>> Begin DATASET ROWS

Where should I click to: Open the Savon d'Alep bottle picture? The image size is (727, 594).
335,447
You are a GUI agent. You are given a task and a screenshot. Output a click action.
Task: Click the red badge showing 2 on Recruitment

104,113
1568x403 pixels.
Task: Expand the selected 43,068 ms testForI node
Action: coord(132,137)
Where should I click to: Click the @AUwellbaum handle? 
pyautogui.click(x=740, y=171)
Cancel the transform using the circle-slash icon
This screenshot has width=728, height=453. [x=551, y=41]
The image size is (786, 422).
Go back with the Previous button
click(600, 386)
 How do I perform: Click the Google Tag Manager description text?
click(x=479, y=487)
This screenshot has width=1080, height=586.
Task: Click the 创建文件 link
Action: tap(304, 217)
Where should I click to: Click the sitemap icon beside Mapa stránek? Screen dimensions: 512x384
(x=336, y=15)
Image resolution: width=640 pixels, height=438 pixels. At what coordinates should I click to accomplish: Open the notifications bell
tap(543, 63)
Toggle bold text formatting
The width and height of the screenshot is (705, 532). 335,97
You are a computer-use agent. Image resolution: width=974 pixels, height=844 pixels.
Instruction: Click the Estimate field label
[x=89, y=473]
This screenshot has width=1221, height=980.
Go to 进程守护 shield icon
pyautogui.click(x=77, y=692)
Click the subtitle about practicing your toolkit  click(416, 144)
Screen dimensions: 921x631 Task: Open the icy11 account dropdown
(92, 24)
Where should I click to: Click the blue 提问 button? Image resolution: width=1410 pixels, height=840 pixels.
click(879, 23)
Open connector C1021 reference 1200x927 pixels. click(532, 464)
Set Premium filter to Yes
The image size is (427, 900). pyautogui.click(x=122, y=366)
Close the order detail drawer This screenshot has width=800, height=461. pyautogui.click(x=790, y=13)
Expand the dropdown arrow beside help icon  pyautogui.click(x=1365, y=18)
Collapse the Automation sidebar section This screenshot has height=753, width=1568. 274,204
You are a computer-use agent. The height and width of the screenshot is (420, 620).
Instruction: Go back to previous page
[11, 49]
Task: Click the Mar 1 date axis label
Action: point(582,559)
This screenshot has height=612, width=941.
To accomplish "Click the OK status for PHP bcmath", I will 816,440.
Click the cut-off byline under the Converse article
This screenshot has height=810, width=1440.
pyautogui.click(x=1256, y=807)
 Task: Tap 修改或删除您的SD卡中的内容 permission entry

>> End DATASET ROWS

REQUIRED TASK: Can you render every line of the material above as a numbered list, leaving out the blank lines?

SOLUTION:
1. Where should I click to: Open the Savon d'Alep bottle picture? The image size is (727, 594).
2. 335,447
3. You are a GUI agent. You are given a task and a screenshot. Output a click action.
4. Task: Click the red badge showing 2 on Recruitment
5. 104,113
6. 1568x403 pixels.
7. Task: Expand the selected 43,068 ms testForI node
8. Action: coord(132,137)
9. Where should I click to: Click the @AUwellbaum handle? 
10. pyautogui.click(x=740, y=171)
11. Cancel the transform using the circle-slash icon
12. This screenshot has width=728, height=453. [x=551, y=41]
13. The image size is (786, 422).
14. Go back with the Previous button
15. click(600, 386)
16.  How do I perform: Click the Google Tag Manager description text?
17. click(x=479, y=487)
18. This screenshot has width=1080, height=586.
19. Task: Click the 创建文件 link
20. Action: tap(304, 217)
21. Where should I click to: Click the sitemap icon beside Mapa stránek? Screen dimensions: 512x384
22. (x=336, y=15)
23. Image resolution: width=640 pixels, height=438 pixels. At what coordinates should I click to accomplish: Open the notifications bell
24. tap(543, 63)
25. Toggle bold text formatting
26. The width and height of the screenshot is (705, 532). 335,97
27. You are a computer-use agent. Image resolution: width=974 pixels, height=844 pixels.
28. Instruction: Click the Estimate field label
29. [x=89, y=473]
30. This screenshot has width=1221, height=980.
31. Go to 进程守护 shield icon
32. pyautogui.click(x=77, y=692)
33. Click the subtitle about practicing your toolkit  click(416, 144)
34. Screen dimensions: 921x631 Task: Open the icy11 account dropdown
35. (92, 24)
36. Where should I click to: Click the blue 提问 button? Image resolution: width=1410 pixels, height=840 pixels.
37. click(879, 23)
38. Open connector C1021 reference 1200x927 pixels. click(532, 464)
39. Set Premium filter to Yes
40. The image size is (427, 900). pyautogui.click(x=122, y=366)
41. Close the order detail drawer This screenshot has width=800, height=461. pyautogui.click(x=790, y=13)
42. Expand the dropdown arrow beside help icon  pyautogui.click(x=1365, y=18)
43. Collapse the Automation sidebar section This screenshot has height=753, width=1568. 274,204
44. You are a computer-use agent. The height and width of the screenshot is (420, 620).
45. Instruction: Go back to previous page
46. [11, 49]
47. Task: Click the Mar 1 date axis label
48. Action: point(582,559)
49. This screenshot has height=612, width=941.
50. To accomplish "Click the OK status for PHP bcmath", I will 816,440.
51. Click the cut-off byline under the Converse article
52. This screenshot has height=810, width=1440.
53. pyautogui.click(x=1256, y=807)
54.  Task: Tap 修改或删除您的SD卡中的内容 permission entry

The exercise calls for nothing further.